Multiple-locus variable-number tandem repeat analysis using multiplex polymerase chain reaction and next-generation sequencing - A novel high-throughput method for subtyping Listeria strains

Abstract

Listeria monocytogenes is significantly associated with listeriosis infection. Several species of Listeria other than L. monocytogenes directly affect the food industry. In the present study we developed a novel subtyping method for tracking the source of L. monocytogenes and L. innocua in large-scale investigations using multiple-locus variable-number tandem repeat analysis (MLVA) coupled with next-generation sequencing (NGS). Forty-eight L. monocytogenes and L. innocua strains isolated from a food processing plant and the environment were used for the amplification of 15 specific variable number tandem repeat (VNTR) loci. The results exhibited 100% concordance for amplicon detection using both the subtyping methods. Coupling of MLVA with capillary electrophoresis (CE) or NGS detected 38 and 89 different alleles, respectively.

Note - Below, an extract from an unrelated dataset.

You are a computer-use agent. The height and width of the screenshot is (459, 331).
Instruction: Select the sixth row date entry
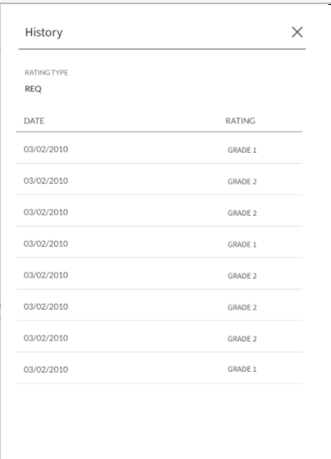click(x=45, y=306)
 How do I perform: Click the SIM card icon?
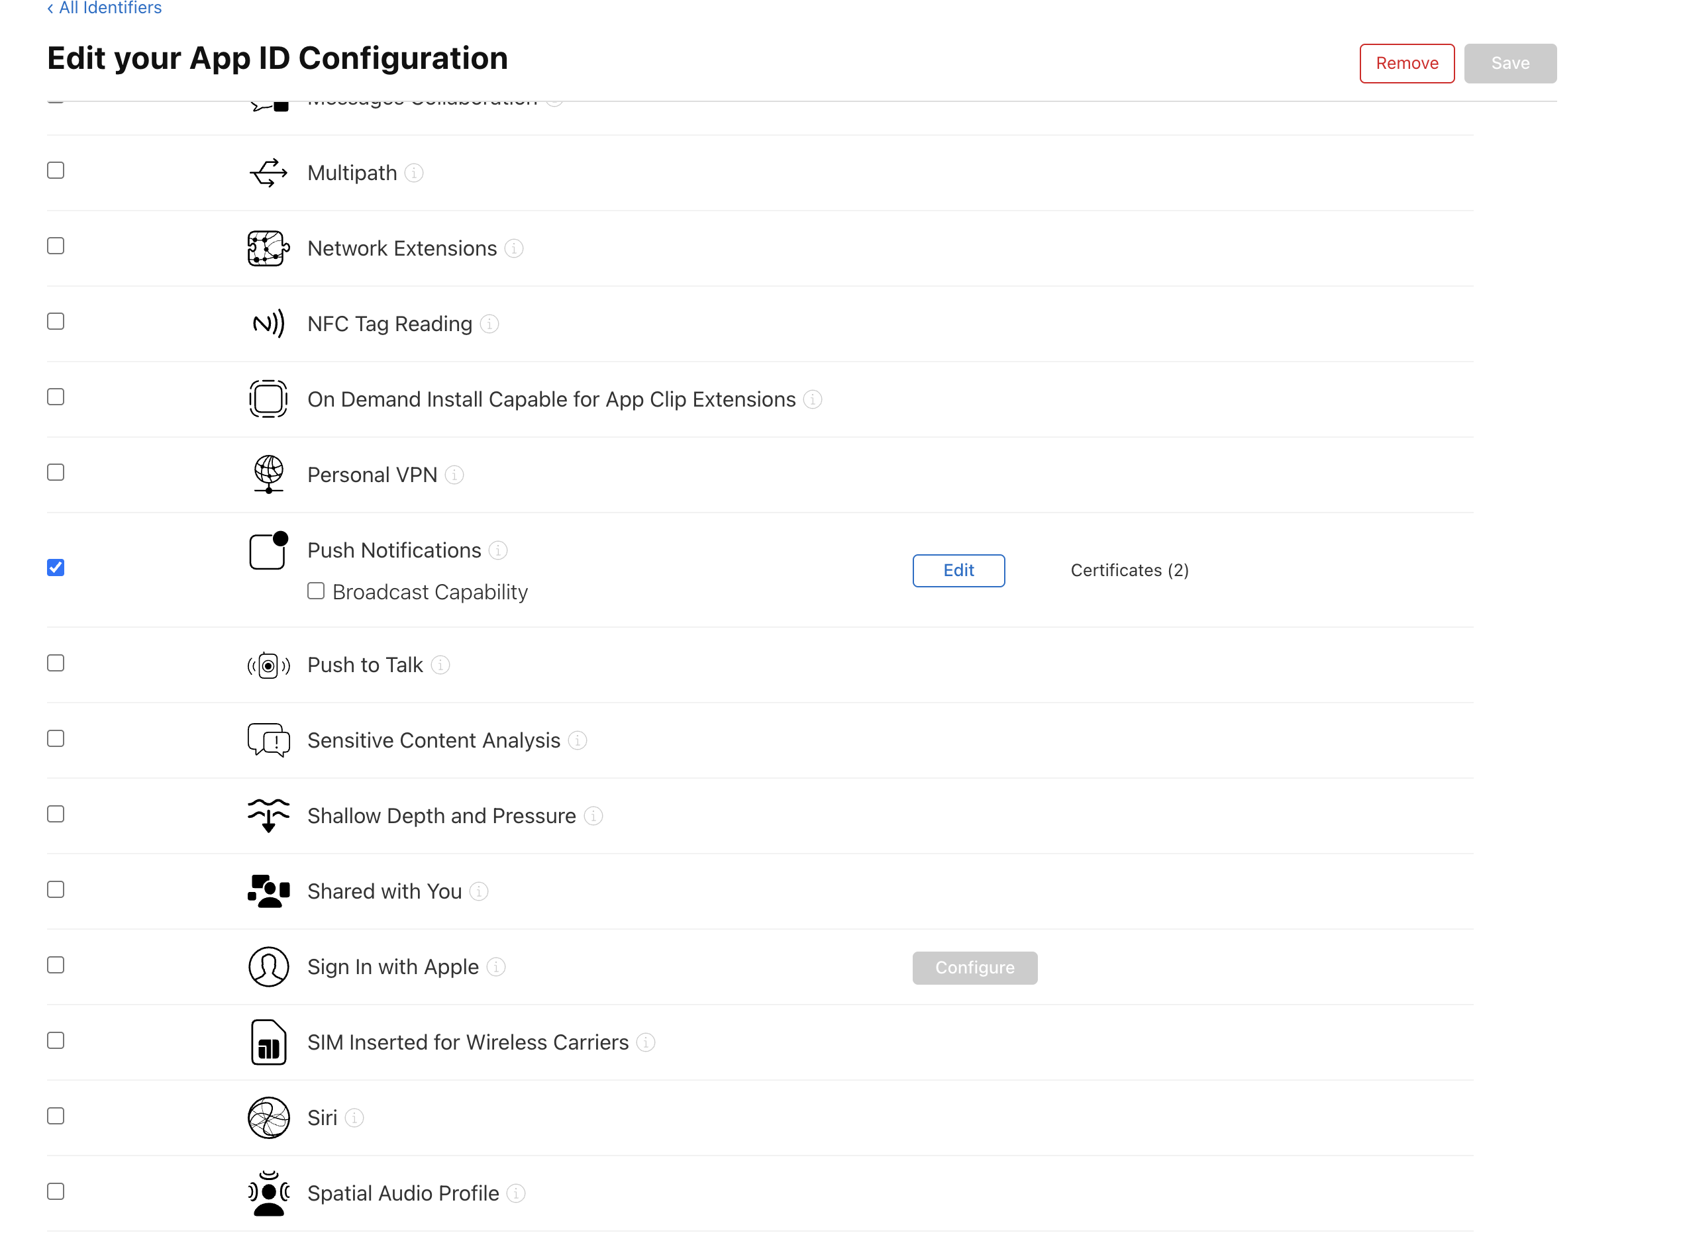point(268,1042)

MLVA coupled with NGS showed significantly higher discriminating power than MLVA coupled with CE. In MLVA coupled with NGS method, locus JLR1 of L. monocytogenes had 54% discrimination while locus TR3 had 100% discrimination solely in L. innocua. In addition, MLVA coupled with NGS method had significantly higher discrimination power (DI = 1.0 with 48 MLVA patterns) than that of MLVA coupled with CE (DI = 0.79 with 15 MLVA patterns). These results indicate the advantage of MLVA coupled with NGS method in detecting not only the length but also sequence polymorphism in a single read run. MLVA coupled with NGS led to significant reduction in labor and cost than CE and the traditional Sanger sequencing. Thus, MLVA coupled with NGS is an effective and feasible technique for the molecular typing of Listeria species in food industries.